Sampai di punggung tengah, masih belum terasa sakit. Tapi menginjak punggung bawah, walah….walah….sakitnya mulai terasa. Aku mulai nyengir-nyengir, saat si Trie mulai mengerok pada hitungan ke lima.
“Wis…wis…Trie, ndak usah diterusne…loro,” kataku
“Walah mbak, kok kerokan nanggung. Kurang sakithik meneh,” katanya
“Lah….lha wong loro, piye to…,” kataku
“Yo diempet, mbak. Daerah kene pancen loro,” katanya
Fiuhhh……wah….piye iki…?? What shall I do…?? Halah…halah…..
Mulai garuk-garuk kepala, yang sebenarnya ndak gatel. Ganti status fb, ganti status bbm, sampe bbm-an sama temen.

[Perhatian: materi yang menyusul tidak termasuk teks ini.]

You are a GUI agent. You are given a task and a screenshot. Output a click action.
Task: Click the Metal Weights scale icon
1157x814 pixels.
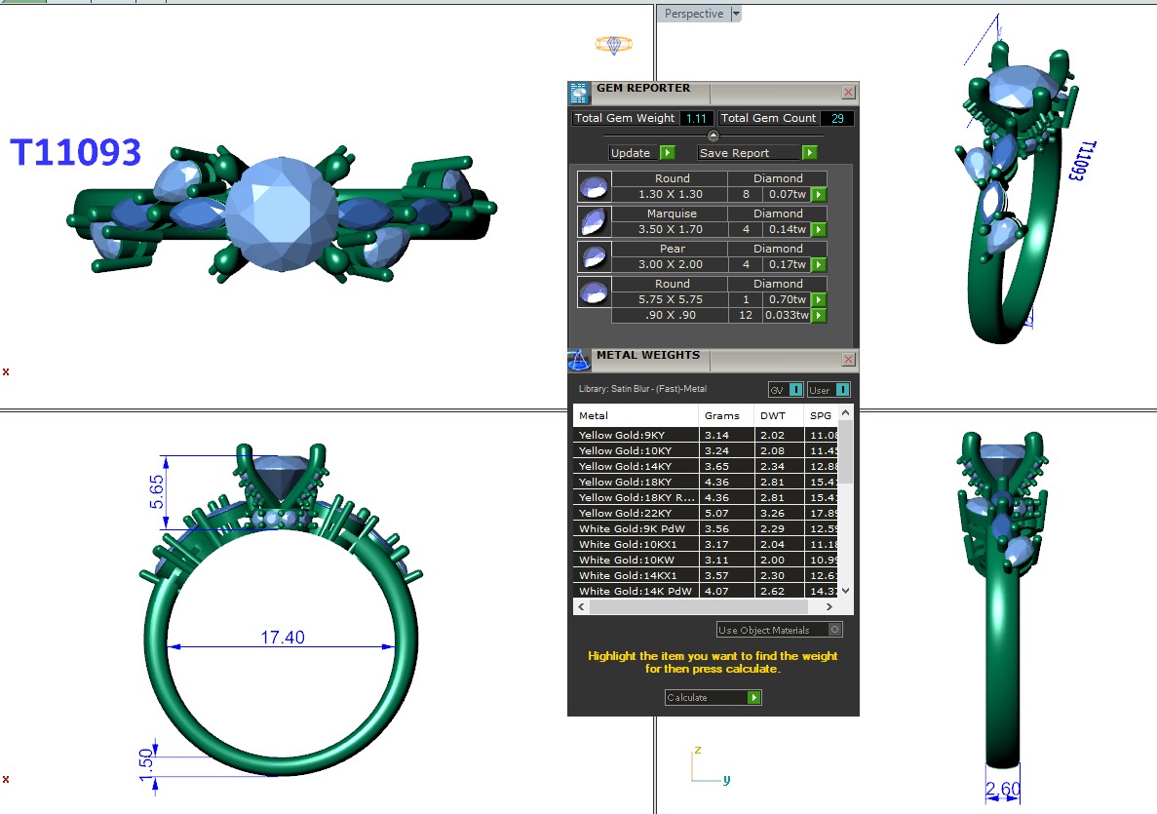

“Wis to, mbak. Ojo nyekel hp terus. Ora enek wong kerokan karo nyekel hp,” kata si Trie
“Mbak Yanti iki, aneh-aneh wae,” lanjutnya.
“Lha loro lho Trie,” ujarku membela diri
“Yo di ematne. Loro yo loro, tapi mosok wong kerokan karo hp-an,” kata Trie
“Yo wis…..,” kataku sambil meletakkan hp.
Duh….ngapain ya, untuk mengaiihkan rasa sakit ini.
Terpaksa melakukan gerakan mengerok juga.
Awalnya gerakan ini cukup berhasil, terutama saat kerokan di bagian punggung bawah. Tapi…..gerakan ini benar-benar tidak berhasil saat kerokan sudah menyentuh pinggang.
Aduuuuhhhh…….ssssaaakkkiiitttt…….
“Wis… Trie. Wis….ora usah diterusne…,” kataku sambil menahan sakit
“Daerah kene pancen sing paling loro, mbak. Sing biasa kerokan wae, jik ngrasakne loro. Opo maneh mbak Yanti sing nembe kerokan,” katanya.
Jiaaaahhhh……piye iki…piye iki…..
Dan algojo Trie, tetep melakukan tugasnya. Hiks…hiks…tau gini aku ndak jadi kerokan, sambil membayangkan bagian kiri yang belum tersentuh, dan membayangkan pinggang kiri yang juga belum tersentuh.
Hooaaa…..hooaaa……

Keesokan harinya…….(hari ini, 15 Januari 2012)
Aku bangun jam setengah delapan pagi. Setelah semalaman meringkuk di bawah bedcover tebal, dengan segala macam perlengkapan tidur. Mulai dari celana panjang, kaos lengan panjang, jacket dengan kapucongnya, kaos kaki panjang (peninggalan dari Aussie) dan dua botol air panas yang setiap dua jam harus diganti airnya.
Nah…….dahsyatnya……

Sekarang, saat aku menulis ini pun, keadaanku hampir masih tetap sama dengan semalam, belum banyak perbedaan. Aku masih berjacket dan berkaos kaki, meskipun mandi pagi sudah tertolong dengan air panas.
Dan sekarang aku masih berpikir untuk menikmati sensasi kerokan. Kok penyakitku ndak ilang…??